[GIVEN DATA]
+ + + +
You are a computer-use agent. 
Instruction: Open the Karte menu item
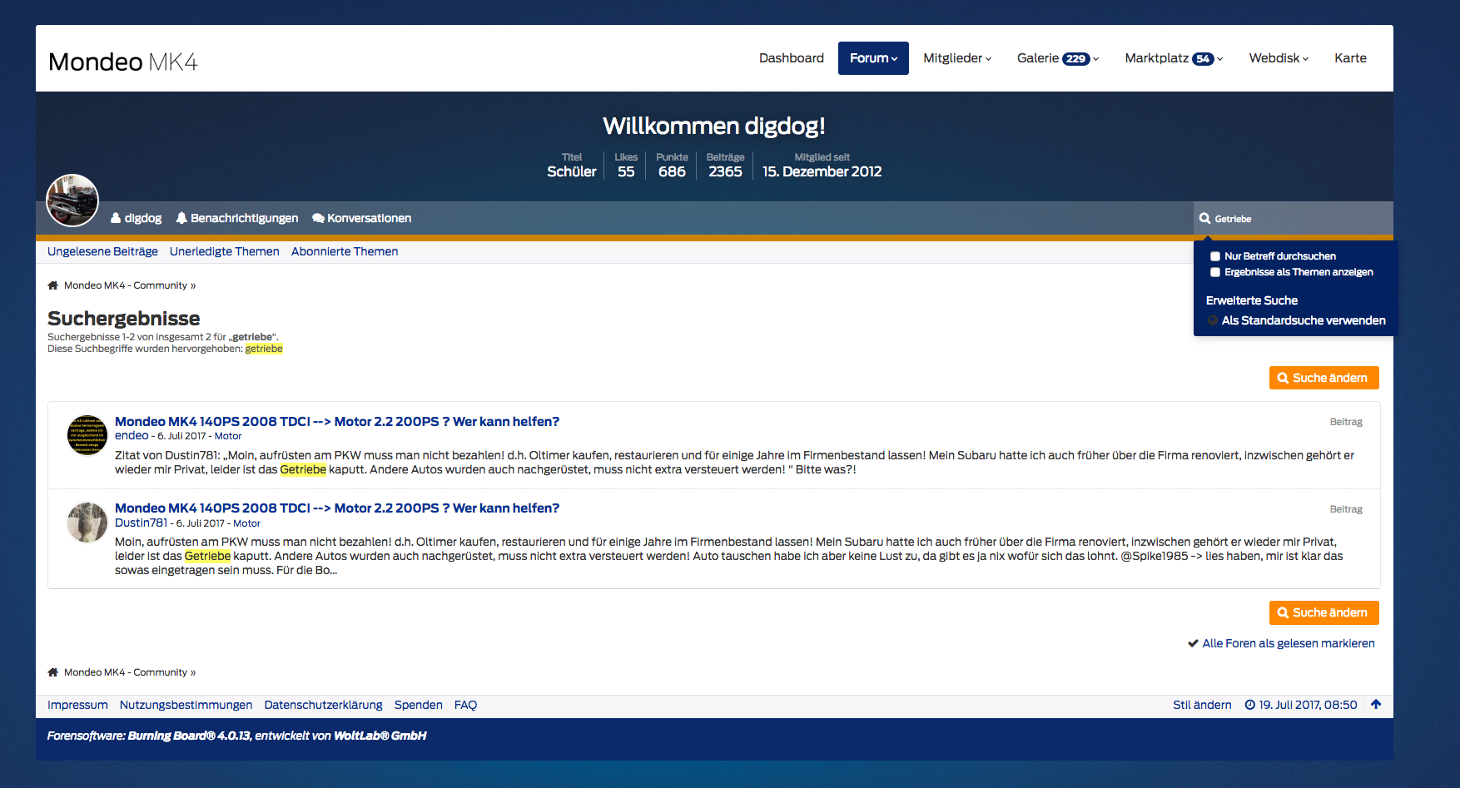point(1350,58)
+ + + +
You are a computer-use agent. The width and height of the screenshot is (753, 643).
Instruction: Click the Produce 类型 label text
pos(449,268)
+ + + +
[WHAT YOU HAVE TO DO] Copy each line above where the string "computer" occurs.

[RESPONSE BELOW]
You are a computer-use agent. 
You are a computer-use agent. The width and height of the screenshot is (753, 643).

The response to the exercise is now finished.